Collect from the data below each line with "will".

Collected data entries:
━━━━━━━━━━━━━━━━━━━━

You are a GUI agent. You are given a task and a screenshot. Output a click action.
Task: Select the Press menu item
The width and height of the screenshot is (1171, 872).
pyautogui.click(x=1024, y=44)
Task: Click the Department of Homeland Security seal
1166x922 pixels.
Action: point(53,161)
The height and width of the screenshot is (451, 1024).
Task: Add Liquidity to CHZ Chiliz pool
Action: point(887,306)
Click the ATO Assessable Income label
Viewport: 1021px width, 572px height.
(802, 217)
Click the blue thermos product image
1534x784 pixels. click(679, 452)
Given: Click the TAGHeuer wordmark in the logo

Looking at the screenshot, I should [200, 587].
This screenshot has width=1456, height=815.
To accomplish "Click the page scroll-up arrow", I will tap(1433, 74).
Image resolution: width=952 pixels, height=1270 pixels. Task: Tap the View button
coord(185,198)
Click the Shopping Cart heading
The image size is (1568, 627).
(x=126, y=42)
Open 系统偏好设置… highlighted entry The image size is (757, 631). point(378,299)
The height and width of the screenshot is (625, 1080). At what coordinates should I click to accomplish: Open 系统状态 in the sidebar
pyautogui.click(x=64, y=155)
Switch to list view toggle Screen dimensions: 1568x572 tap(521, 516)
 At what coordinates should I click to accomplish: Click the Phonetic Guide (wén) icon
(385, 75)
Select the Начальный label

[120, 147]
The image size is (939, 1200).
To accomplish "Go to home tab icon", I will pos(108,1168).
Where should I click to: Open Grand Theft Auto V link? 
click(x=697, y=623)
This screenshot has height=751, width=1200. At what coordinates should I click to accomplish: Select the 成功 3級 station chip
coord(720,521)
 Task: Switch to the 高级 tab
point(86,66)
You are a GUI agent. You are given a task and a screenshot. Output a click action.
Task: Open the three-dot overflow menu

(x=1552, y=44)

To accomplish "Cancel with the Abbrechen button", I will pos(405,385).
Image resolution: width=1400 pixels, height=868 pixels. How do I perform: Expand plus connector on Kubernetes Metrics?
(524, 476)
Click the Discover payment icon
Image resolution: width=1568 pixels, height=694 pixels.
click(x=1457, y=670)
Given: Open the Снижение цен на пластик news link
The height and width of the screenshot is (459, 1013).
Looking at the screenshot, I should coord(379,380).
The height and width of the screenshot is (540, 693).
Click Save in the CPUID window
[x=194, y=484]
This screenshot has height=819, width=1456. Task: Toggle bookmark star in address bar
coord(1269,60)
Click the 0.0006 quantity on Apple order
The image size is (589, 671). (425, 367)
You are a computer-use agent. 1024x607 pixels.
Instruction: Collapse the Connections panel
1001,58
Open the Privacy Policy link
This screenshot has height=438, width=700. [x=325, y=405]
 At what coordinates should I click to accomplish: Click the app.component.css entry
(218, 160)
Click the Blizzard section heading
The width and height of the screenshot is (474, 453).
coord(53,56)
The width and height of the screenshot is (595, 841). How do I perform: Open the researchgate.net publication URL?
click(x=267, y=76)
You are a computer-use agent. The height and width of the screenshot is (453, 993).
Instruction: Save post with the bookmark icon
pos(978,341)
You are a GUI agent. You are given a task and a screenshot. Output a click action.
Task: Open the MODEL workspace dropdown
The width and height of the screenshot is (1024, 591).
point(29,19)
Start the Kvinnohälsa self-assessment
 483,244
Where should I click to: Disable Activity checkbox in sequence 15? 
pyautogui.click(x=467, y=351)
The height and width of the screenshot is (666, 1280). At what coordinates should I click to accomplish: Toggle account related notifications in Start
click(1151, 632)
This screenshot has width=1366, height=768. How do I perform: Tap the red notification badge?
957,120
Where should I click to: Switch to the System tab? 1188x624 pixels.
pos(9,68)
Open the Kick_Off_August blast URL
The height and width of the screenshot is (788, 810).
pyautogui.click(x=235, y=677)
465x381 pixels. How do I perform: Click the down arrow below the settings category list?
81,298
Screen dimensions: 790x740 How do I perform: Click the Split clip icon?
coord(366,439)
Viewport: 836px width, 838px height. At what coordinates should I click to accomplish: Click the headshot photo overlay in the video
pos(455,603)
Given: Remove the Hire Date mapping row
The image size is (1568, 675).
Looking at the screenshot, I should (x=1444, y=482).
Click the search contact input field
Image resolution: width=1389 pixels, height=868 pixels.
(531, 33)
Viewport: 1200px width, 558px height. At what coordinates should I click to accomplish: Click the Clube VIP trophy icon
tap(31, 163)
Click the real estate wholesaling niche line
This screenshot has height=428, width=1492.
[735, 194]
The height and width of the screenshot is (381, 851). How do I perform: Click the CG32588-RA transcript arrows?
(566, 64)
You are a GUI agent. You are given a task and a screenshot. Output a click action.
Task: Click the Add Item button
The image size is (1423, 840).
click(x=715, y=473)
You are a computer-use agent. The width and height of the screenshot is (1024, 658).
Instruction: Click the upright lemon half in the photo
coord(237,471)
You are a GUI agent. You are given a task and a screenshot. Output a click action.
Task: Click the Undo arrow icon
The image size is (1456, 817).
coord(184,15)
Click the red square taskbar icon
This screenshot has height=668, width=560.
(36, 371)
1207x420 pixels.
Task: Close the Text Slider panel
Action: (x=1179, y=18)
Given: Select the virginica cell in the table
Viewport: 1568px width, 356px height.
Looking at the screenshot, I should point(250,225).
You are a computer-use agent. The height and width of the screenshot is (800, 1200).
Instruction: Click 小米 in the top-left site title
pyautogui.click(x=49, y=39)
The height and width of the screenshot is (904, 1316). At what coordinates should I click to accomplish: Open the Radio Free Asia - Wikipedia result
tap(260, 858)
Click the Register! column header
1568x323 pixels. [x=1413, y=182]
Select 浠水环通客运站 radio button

━━━━━━━━━━━━━━━━━━━━

__Solution to this task__.
To accomplish "Click the page scroll-up arrow", I will tap(1433, 74).
To accomplish "Go to home tab icon", I will pos(108,1168).
To accomplish "Cancel with the Abbrechen button", I will pos(405,385).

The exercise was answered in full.